Footnotes

Chapter 1

¹ If you'd like more information on Open Source Software in general, please visit the Open Source Initiative page on the web at http://www.opensource.org/.

² It wouldn't surprise us if there were also other possible values, such as 8 bits or 64 bits. The point is: Don't count on a particular size.

³ The config.h file for these does not define ACE_HAS_NONSTATIC_OBJECT_MANAGER.

⁴ No, Windows is definitely not one of those platforms.

⁵ For more information on Doxygen, please see http://www.doxygen.org/.

Chapter 3

¹ Although nothing is particularly magic about the port 20009, a standard set of ports is typically used by the ACE examples and tests. Throughout this text, we have tried to maintain consistency with that set.

² One of the most exciting is the ability to reconfigure the service object while the application is running. In the context of our logging strategy, this means that you can change the -p value to reconfigure the logging level without stopping and restarting your application!

Chapter 6

¹ The write(1,...) should send the output to the standard output, such as the console, for your operating system. However, that may mean something completely different for an embedded application. The point? Beware of portability issues at all times, and try to avoid things like write(1,...).

² Note: Although ACE requires you to use delete[] to free the allocated memory, this can cause heap problems on Windows if ACE allocates from one heap and your application frees it to another. Be very careful to use the same C/C++ runtime library as the one your ACE program links with.

Chapter 7

¹ Why handle_input() and not something like handle_accept()? This is a historical artifact based on the fact that in the BSD select() function, listening sockets that receive a connection request are selected as readable; there is no such thing as “acceptable” in select().

² If you use the thread-pool reactor (ACE_TP_Reactor), the handlers share a pool of threads rather than just one. The current_time is still important, however, because you will likely register more handlers than the number of threads in the pool. Because of this shared nature, if you have timers that must be handled at exactly the timeout interval, a dedicated thread or process might be your only option.

³ If our design allowed us to use a handler instance per sensor, the handler would likely have a TemperatureSensor member variable. Part of the reason for the one-handler design, however, is to make it easy to maintain an average temperature. Of course, the primary reason for our design is to illustrate the use the second parameter to handle_timeout().

Chapter 8

¹ Use of timers in the Proactor framework does require cleanup, however. The cleanup requirements for timer use in the Proactor framework are similar to those for the Reactor framework.

Chapter 17

¹ It is important that the offset you specify into the file be properly aligned. This alignment is platform specific and can be obtained by calling ACE::getpagesize() on UNIX/POSIX platforms and by calling ACE_OS::allocation_granularity() on Windows.

Chapter 18

¹ Obviously, a more realistic application would be structured to read a list of devices from a configuration file and listen to several at one time.
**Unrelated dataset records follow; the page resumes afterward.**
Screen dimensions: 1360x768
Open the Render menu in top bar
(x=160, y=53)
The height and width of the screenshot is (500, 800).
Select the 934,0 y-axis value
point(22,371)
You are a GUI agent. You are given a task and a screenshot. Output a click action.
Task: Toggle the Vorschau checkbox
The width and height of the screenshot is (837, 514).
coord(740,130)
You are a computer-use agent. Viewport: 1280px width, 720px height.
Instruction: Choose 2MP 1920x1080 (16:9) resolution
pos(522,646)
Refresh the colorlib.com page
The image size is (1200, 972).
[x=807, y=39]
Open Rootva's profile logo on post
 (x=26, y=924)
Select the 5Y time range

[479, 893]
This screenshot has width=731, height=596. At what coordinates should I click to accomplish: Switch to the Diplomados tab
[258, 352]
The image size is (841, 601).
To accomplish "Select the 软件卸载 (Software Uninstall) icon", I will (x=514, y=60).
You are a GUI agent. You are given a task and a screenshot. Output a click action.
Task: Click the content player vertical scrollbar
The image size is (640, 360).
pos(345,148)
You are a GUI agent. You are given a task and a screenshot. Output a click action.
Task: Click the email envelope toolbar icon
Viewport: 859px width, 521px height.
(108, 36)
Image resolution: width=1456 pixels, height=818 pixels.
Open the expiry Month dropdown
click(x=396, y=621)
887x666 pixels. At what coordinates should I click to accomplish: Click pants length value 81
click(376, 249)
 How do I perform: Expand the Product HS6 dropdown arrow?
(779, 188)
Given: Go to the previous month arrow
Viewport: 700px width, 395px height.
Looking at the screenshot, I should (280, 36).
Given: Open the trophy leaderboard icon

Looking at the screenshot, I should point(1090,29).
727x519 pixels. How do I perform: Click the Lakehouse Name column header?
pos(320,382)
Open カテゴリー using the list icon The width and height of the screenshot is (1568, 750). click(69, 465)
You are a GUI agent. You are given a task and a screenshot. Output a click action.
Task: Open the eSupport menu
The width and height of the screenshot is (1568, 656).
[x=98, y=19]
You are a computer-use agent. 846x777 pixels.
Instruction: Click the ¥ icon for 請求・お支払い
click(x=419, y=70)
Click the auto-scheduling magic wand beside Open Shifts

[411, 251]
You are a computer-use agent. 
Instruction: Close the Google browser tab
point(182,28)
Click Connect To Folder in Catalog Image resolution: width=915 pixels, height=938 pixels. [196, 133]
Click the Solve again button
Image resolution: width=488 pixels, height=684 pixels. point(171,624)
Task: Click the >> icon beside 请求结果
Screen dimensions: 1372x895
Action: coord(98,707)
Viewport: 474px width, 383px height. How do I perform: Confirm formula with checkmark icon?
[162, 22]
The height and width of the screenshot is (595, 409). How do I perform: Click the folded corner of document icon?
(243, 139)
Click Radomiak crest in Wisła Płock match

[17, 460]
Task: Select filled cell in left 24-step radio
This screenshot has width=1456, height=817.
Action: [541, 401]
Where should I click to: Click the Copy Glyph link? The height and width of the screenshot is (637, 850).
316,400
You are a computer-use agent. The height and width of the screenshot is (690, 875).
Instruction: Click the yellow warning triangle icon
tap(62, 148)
² Although this example doesn't take advantage of it, don't forget that an ACE_Task can be made to use many threads. Such tasks are allowed and, in fact, encouraged in a stream because they can greatly improve the stream's throughput.

³ Message is a simple data object designed to hold a recorded message and information about that message. It's not a derivative of ACE_Message_Block. Note also that we're doing a very dangerous thing here by treating the data area as a Message instance. We never actually created the Message object; therefore, its constructor was never invoked. This is OK because it is a simple data object with no virtual functions. If it were more complex, we would want to use the placement new operator to instantiate the Message into the message block's data area.

⁴ The module_close() method is better suited to shutting down a task when a stream is closed. Old-time users of ACE will most likely be familiar with the close() approach, however, which is why we've presented it here.

⁵ Astute readers may think there is a memory leak here. What happens when the last of the task's threads puts the message back into the queue? As it turns out, when the message queue is destructed, which it will be when its containing task is destructed, it will iterate through any remaining message blocks it contains and call release() on each of them.

⁶ In fact, it will return the same instance in this particular implementation.

Chapter 21

¹ Because the Naming Service is generally considered an advanced topic, it will frequently be used alongside other advanced features of ACE. In particular, it is frequently used in applications that rely on the Service Configurator. In these situations, the context's parse_args() is fed from the svc.conf file's data. In order to keep the example focused and a little simpler, we've chosen not to use the Service Configurator.

² The optional type is always stored as a narrow-, or one-byte, character string.

³ You can also provide resolve() with a character pointer for the value parameter if you know that's what was stored in the Naming Service in the first place.

⁴ Several other useful methods allow you to query the context for values or types. In each case, you can receive a set of things—names, values, or types—that match your pattern or a set of ACE_Name_Binding instances, as we've done with list_name_entries().

⁵ Remember the memory allocation issues that the Name_Binding wrapper solves for us.

⁶ Please refer to Section 19.3 for details on configuring dynamic services.